Saat-saat kematianku, di usia tua, di kamar tidur pribadiku, ditemani oleh keponakan lelakiku, istrinya, dan seorang anak balita mereka… kulihat dengan jelas di akhir past life regression ini. Aku masih melek memandang mereka berdiri di samping ranjangku, lalu pandangan itu menjadi blur.. dan aku hilang.
Hilang begitu saja. Aku tidak terbang ke manapun, apalagi melihat tubuhku di bawah. Tidak. Aku hilang begitu saja.
Lalu aku bangun dari regresi.
Past Life 4
Aku berjalan menuruni bukit berumput hijau, tangan kiriku mengangkat gaunku, tangan kananku menggandeng anak perempuanku berusia lima atau enam tahun.
Aku adalah seorang istri bangsawan Inggris, lelaki rupawan yang kaya raya, dan kami memiliki satu anak perempuan pada saat past life regression itu.

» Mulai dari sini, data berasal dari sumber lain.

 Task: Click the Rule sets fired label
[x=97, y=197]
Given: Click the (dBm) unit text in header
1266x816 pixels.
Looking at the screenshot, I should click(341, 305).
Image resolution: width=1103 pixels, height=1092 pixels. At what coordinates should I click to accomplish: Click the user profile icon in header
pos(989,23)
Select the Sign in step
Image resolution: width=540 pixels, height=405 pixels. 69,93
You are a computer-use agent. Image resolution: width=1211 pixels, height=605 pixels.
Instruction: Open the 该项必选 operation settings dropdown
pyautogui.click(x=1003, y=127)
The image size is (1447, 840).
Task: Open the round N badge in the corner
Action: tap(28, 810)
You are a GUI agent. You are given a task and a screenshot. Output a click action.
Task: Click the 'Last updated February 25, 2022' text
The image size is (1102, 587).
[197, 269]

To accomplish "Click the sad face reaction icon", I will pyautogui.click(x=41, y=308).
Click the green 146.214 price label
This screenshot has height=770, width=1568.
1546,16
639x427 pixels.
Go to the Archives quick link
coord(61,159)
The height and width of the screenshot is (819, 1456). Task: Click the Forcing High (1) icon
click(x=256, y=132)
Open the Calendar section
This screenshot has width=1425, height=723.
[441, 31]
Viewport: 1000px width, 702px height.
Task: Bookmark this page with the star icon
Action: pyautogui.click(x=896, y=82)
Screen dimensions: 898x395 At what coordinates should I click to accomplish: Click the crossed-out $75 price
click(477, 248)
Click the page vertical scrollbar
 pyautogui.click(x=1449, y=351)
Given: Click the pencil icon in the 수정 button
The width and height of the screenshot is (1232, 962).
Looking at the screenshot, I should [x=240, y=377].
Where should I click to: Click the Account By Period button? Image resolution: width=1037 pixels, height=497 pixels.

Dalam kunjungan past life regression itu, aku tidak merasakan perasan cinta. Tetapi aku menghormati suamiku, dan kulihat dia memperlakukanku dengan baik.
Sepertinya hidup kami berlangsung sebagaimana mestinya di zaman itu. Dia sedang bersiap untuk bepergian ke kota, kudengar kesibukan orang menyiapkan kereta… ketika aku selesai menulis selembar surat, yang akan kutitipkan ke suamiku untuk diantarkan ke tangan sepupuku.
Setelah itu, aku terbangun dari hipno.
Setelah melihat empat kehidupanku di saat lalu, aku nggak menemukan clue atau benang merah apapun yang bisa kukaitkan dengan kehidupanku saat ini.
Malah, sampai saat ini aku mempertanyakan diriku sendiri : itu semua beneran kulihat? Atau itu cuma kerja otakku yang berkhayal?
Aku nggak tahu.
Tapi, seandainya yang kulihat itu bukan khayalan… maka kupikir ada sebuah ‘rumus’ hidup yang bisa kubuat :
Hidup adalah kesempatan mengalami. Jalani setiap bagiannya itu dengan sebaiknya, sebahagianya, dan penuh kesadaran. Entah apapun cara kita memaknainya sebagai positif atau negatif, hidup itu layak dinikmati.
Sudahlah, nggak usah kebanyakan susah hati, dendam, dengki atau marah.
Suamimu, istrimu, anak-anak dan cucumu itu, cuma tokoh-tokoh pemain dalam kisahmu. Dan kamu cuma salah satu tokoh dalam kisah mereka. Tak ada yang bisa kita miliki.
Mati, lalu semua selesai.
Kemudian, ada pergantian peran lagi, ganti settingan lagi. (NP)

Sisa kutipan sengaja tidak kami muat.